Viewing and Discussion of “Resilience: the Biology of Stress and the Science of Hope”
The National Resilience Institute (NRI), in conjunction with the Children’s Bureau of the US Department of Health and Human Services, is hosted a special viewing and interactive discussion on the film Resilience: the Biology of Stress and the Science of Hope. The event was held at the Paramount Theater in Cedar Rapids, Iowa from 6:30 PM – 9:00 PM on April 26, 2017.
The community dialogue was be led by a panel of experts and leaders discussing useful tools and practical skills for trauma-informed resilience building.

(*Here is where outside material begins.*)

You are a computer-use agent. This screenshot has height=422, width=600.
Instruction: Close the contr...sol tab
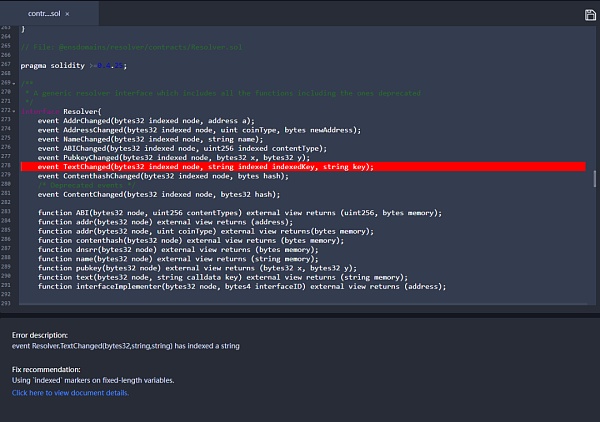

Learn more about our panelists:
Mollie Marti, J.D., Ph.D., President of the National Resilience Institute.
Mollie Marti is a resilience researcher and expert in community crisis recovery and resilience building. Through her advocacy and development of the evidence-based THRIVE Model of Community Resilience™, she has innovated community-based crisis response, intervention, and positive human development. A former adjunct professor at the University of Iowa Department of Psychology, Mollie now educates through her Resiliency Matters TV show, lectures to educational, health, and leadership organizations, and community consultations. She has written extensively in the areas of leadership development, success mindset, and decision making, including three books that have been translated into eight languages. Prior to her nonprofit executive work, Mollie practiced law, held a federal judicial clerkship, directed a mediation practice, and served as Associate Director of the Iowa Social Science Institute.
Melissa Reeves, Ph.D., President of the National Association of School Psychologists
Melissa A. Reeves is the president of the National Association of School Psychologists (2016–2017). She is also a nationally certified school psychologist, licensed professional counselor, and licensed special education teacher. She is an adjunct instructor at Winthrop University and a school psychologist at a pre-K–12 grade school. She previously worked in public schools and day and residential treatment programs. Dr. Reeves is a co-author of the PREPaRE Crisis Prevention and Intervention curriculum and travels both nationally and internationally training professionals in crisis prevention and intervention, threat and suicide assessment, trauma and PTSD, and cognitive–behavioral interventions. She has coauthored multiple books and publications.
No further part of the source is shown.